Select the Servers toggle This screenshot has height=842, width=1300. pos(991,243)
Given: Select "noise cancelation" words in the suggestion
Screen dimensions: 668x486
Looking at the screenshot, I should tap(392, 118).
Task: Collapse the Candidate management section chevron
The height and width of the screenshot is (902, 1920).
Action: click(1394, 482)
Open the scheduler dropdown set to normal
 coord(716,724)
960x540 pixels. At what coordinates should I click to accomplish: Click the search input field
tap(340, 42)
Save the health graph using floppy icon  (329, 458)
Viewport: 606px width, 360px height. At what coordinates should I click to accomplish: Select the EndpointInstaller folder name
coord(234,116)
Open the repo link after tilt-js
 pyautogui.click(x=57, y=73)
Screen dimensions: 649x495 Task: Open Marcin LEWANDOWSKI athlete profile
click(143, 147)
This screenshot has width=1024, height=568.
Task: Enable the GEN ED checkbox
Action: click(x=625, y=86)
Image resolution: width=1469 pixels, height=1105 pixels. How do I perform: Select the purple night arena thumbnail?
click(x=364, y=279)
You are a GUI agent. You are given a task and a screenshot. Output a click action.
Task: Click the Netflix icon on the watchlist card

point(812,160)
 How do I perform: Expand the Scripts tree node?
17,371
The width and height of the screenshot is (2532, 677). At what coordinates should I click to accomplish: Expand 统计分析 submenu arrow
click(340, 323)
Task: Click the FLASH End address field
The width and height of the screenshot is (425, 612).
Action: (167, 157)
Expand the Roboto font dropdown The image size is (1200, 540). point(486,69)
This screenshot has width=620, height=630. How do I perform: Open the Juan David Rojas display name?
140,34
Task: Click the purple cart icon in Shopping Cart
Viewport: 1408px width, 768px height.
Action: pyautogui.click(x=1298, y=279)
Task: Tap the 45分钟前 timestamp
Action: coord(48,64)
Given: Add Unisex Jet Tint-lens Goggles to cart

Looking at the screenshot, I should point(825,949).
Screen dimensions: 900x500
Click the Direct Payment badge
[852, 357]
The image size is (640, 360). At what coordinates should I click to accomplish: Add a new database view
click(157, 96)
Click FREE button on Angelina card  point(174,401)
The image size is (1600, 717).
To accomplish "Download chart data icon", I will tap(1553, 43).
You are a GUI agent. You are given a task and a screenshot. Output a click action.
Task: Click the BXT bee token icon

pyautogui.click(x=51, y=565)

EXERCISE GOAL => Give every record again, exactly as it appears.

RESPONSE =>
Select the Servers toggle This screenshot has height=842, width=1300. pos(991,243)
Given: Select "noise cancelation" words in the suggestion
Screen dimensions: 668x486
Looking at the screenshot, I should tap(392, 118).
Task: Collapse the Candidate management section chevron
The height and width of the screenshot is (902, 1920).
Action: click(1394, 482)
Open the scheduler dropdown set to normal
 coord(716,724)
960x540 pixels. At what coordinates should I click to accomplish: Click the search input field
tap(340, 42)
Save the health graph using floppy icon  (329, 458)
Viewport: 606px width, 360px height. At what coordinates should I click to accomplish: Select the EndpointInstaller folder name
coord(234,116)
Open the repo link after tilt-js
 pyautogui.click(x=57, y=73)
Screen dimensions: 649x495 Task: Open Marcin LEWANDOWSKI athlete profile
click(143, 147)
This screenshot has width=1024, height=568.
Task: Enable the GEN ED checkbox
Action: click(x=625, y=86)
Image resolution: width=1469 pixels, height=1105 pixels. How do I perform: Select the purple night arena thumbnail?
click(x=364, y=279)
You are a GUI agent. You are given a task and a screenshot. Output a click action.
Task: Click the Netflix icon on the watchlist card

point(812,160)
 How do I perform: Expand the Scripts tree node?
17,371
The width and height of the screenshot is (2532, 677). At what coordinates should I click to accomplish: Expand 统计分析 submenu arrow
click(340, 323)
Task: Click the FLASH End address field
The width and height of the screenshot is (425, 612).
Action: (167, 157)
Expand the Roboto font dropdown The image size is (1200, 540). point(486,69)
This screenshot has width=620, height=630. How do I perform: Open the Juan David Rojas display name?
140,34
Task: Click the purple cart icon in Shopping Cart
Viewport: 1408px width, 768px height.
Action: pyautogui.click(x=1298, y=279)
Task: Tap the 45分钟前 timestamp
Action: coord(48,64)
Given: Add Unisex Jet Tint-lens Goggles to cart

Looking at the screenshot, I should point(825,949).
Screen dimensions: 900x500
Click the Direct Payment badge
[852, 357]
The image size is (640, 360). At what coordinates should I click to accomplish: Add a new database view
click(157, 96)
Click FREE button on Angelina card  point(174,401)
The image size is (1600, 717).
To accomplish "Download chart data icon", I will tap(1553, 43).
You are a GUI agent. You are given a task and a screenshot. Output a click action.
Task: Click the BXT bee token icon

pyautogui.click(x=51, y=565)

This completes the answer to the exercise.